Then there had been the xvart village. Her party had been walking along, into the lower, rocky foothills of the Cloudpeaks on their way to the stronghold, and found themselves at the edge of a cluster of hovels, which turned out to be populated with what must have been one hundred xvarts. You call us monster! Nexlit the xvart screeched at her. But you attack us when we do nothing to you! Ursus protect us. You the monster!

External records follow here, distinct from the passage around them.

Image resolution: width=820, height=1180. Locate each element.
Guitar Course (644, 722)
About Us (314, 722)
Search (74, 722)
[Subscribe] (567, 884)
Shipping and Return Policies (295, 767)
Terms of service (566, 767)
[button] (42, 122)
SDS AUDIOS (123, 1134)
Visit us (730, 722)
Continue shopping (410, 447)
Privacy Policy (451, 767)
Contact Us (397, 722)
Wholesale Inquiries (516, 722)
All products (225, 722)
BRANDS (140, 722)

The battle had been easy enough, xvarts being mowed by the warriors like grass while Xan enchanted them into napping in droves with sleep spells. Pretending he didn't need any pointers from Xzar, Edwin had burned down the village with his first Aganazzar's Scorcher. The necromancer and conjurer had then found mutual amusement in taunting Xan with the prospect of the Fireballs they would surely be casting within a tenday. 'Ursus' had been found in his cave, hibernating, easily dispatched and netting Branwen an enchanted flail. Hacking the pathetically weak xvarts down left and right with her golden bastard sword had almost been...fun. The smell of their blood invogorating. Jade was moved to fond memories of the summer kobold-scourings with her brother and their half-orcish friend Grom among a few others, under the instructive eyes of Tethtoril. But now Nexlit's words echoed in her head again. You the monster!

And then there had been Laurel the paladin. Smiling at Jade and explaining her crusade. "Gibberlings are a plauge that must be wiped from the Sword Coast." There hadn't been much time for pondering this during the onslaught of the hostile horde, but now Jade sat and thought with a knotted stomach. If she hadn't cut Nexlit clean in half with her bastard sword, she's swear he was whispering in her ear then too. You the monster!

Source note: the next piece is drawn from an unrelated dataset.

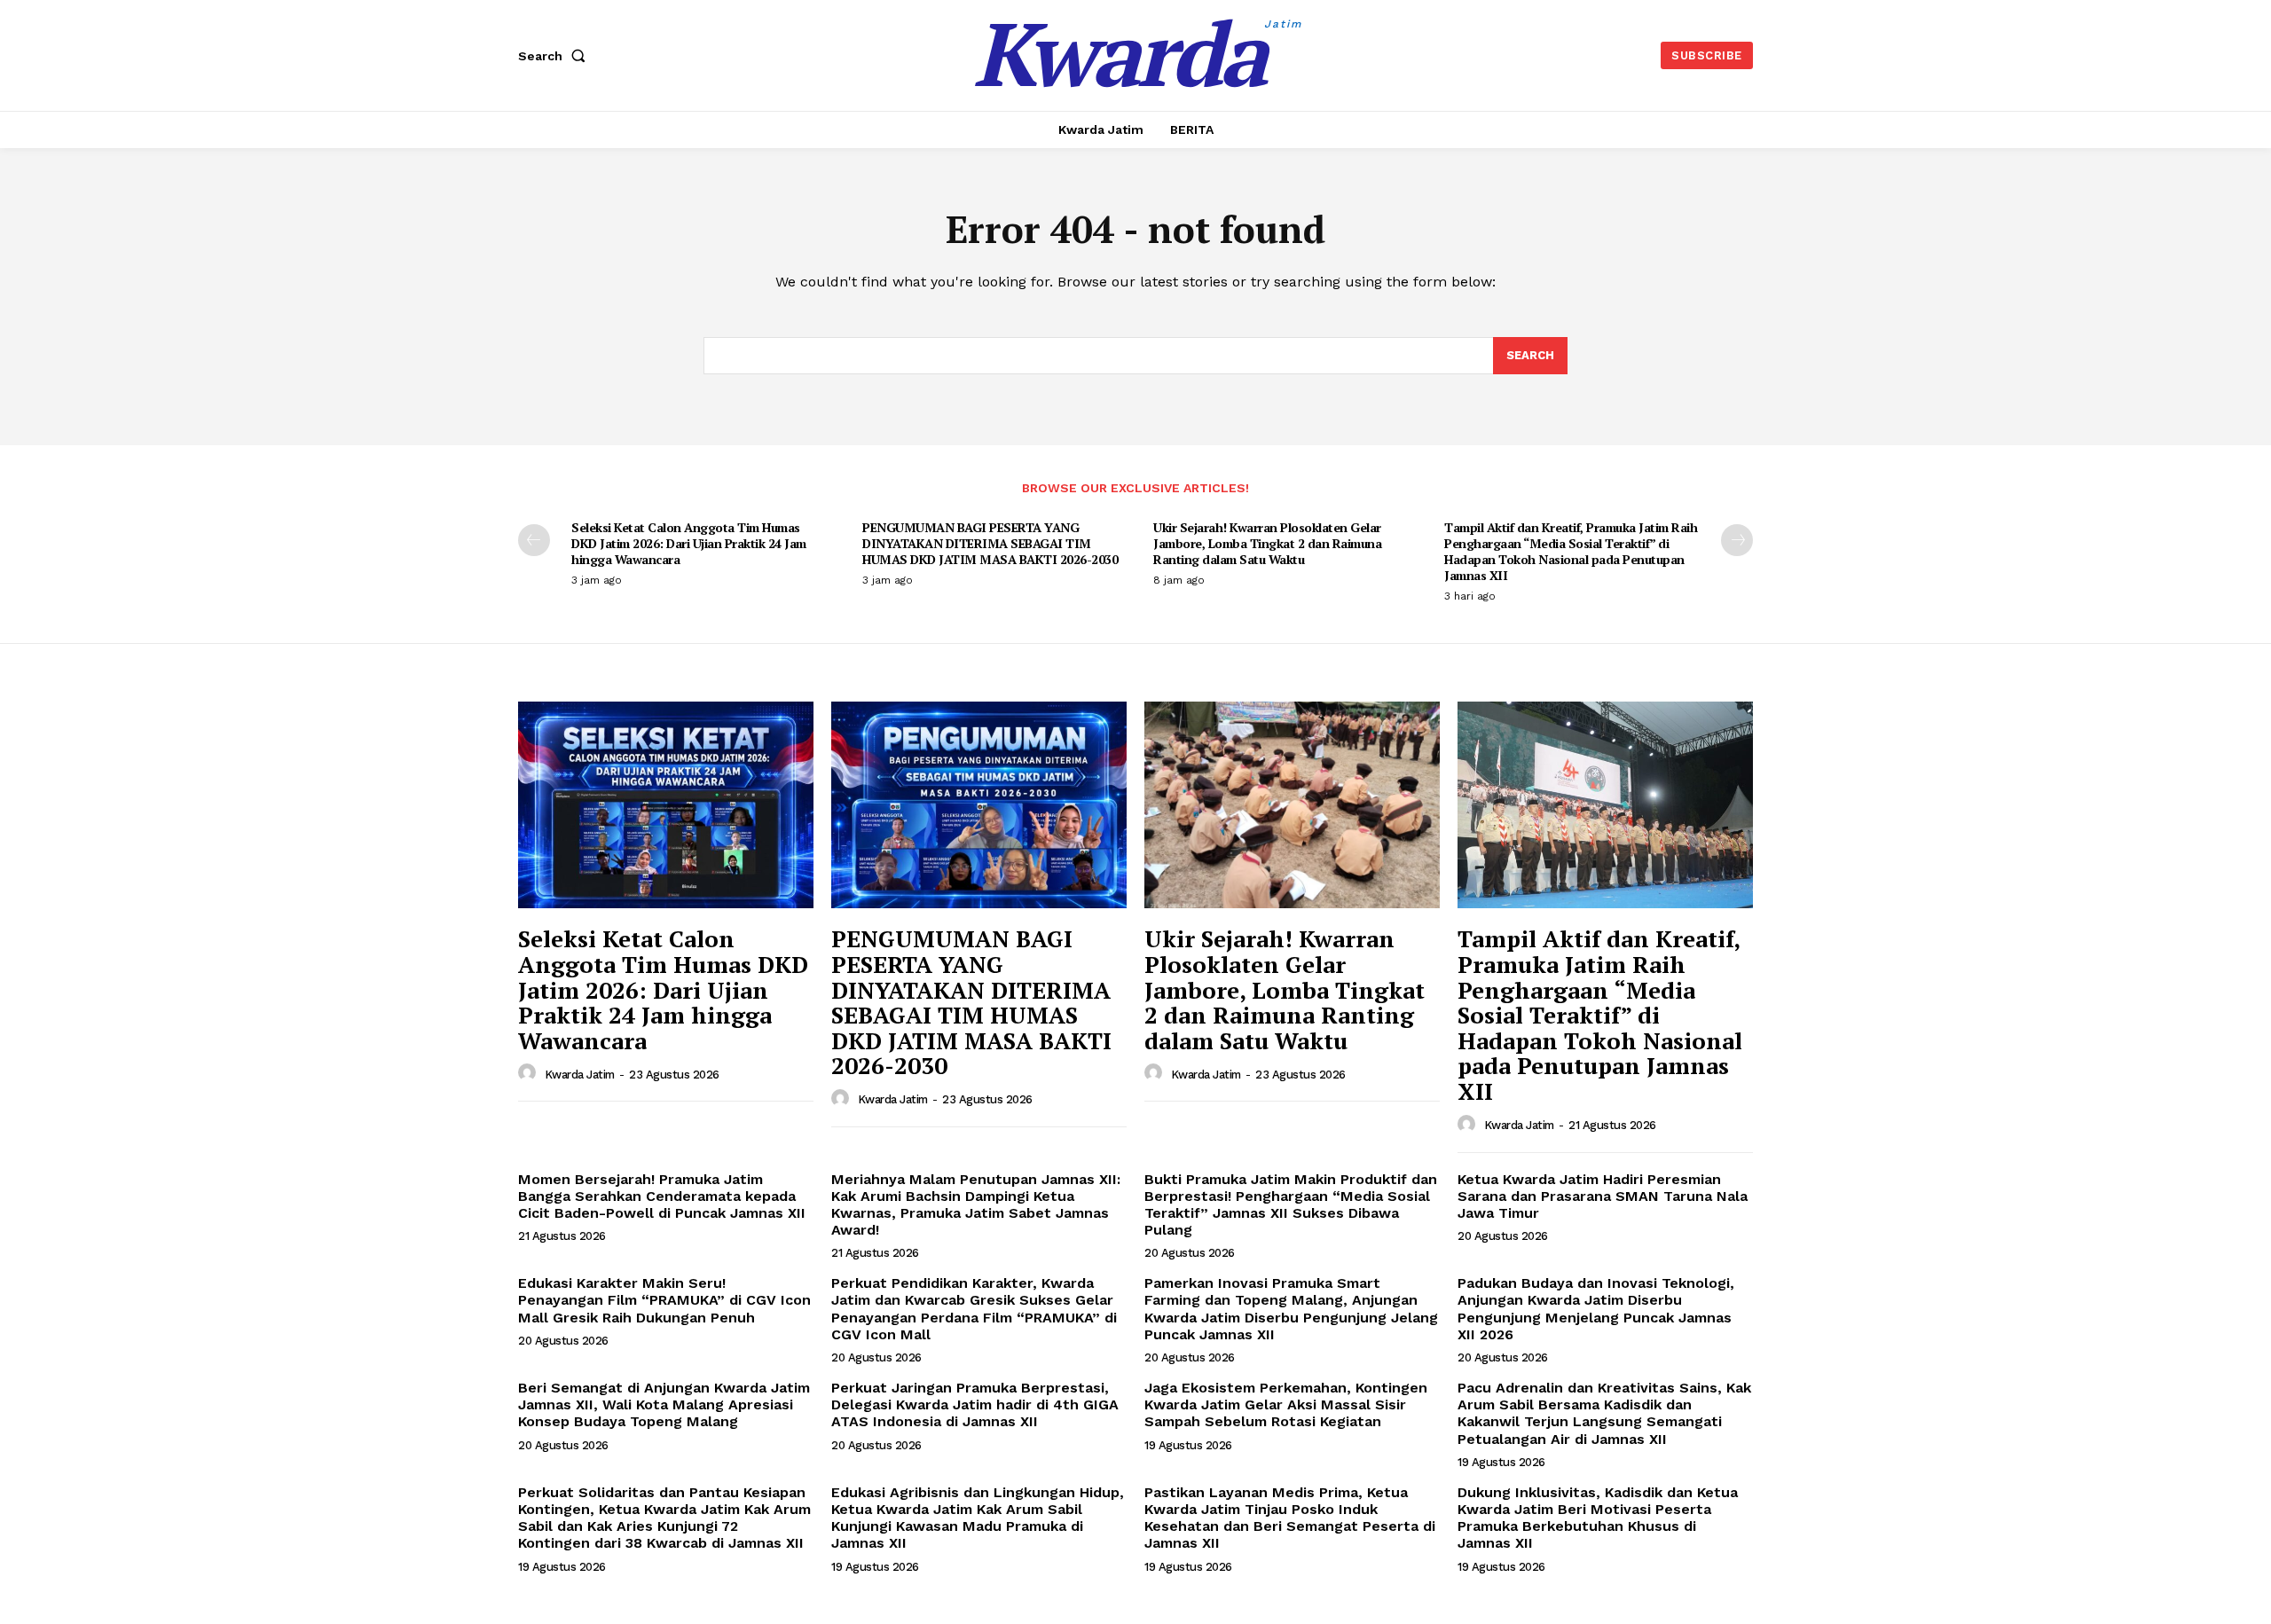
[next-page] (1737, 540)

After finishing off a ghost story involving two human teenagers and a hobgoblin with a hook for a hand, which left Montaron in stiches, Xan shivering with his head buried in his cowl like an ostrich, Kagain smoking his pipe indifferently, and Branwen grumbling something about squeamish mainlanders, Xzar peered lucidly at Jade, who sat next to him, while Montaron next to him started up another ghost story about a necromancer named 'Poah' with a beating heart buried in his basement. Given the content of the story, Jade was comforted by her own deathly-arts practioner's fixed attention to her.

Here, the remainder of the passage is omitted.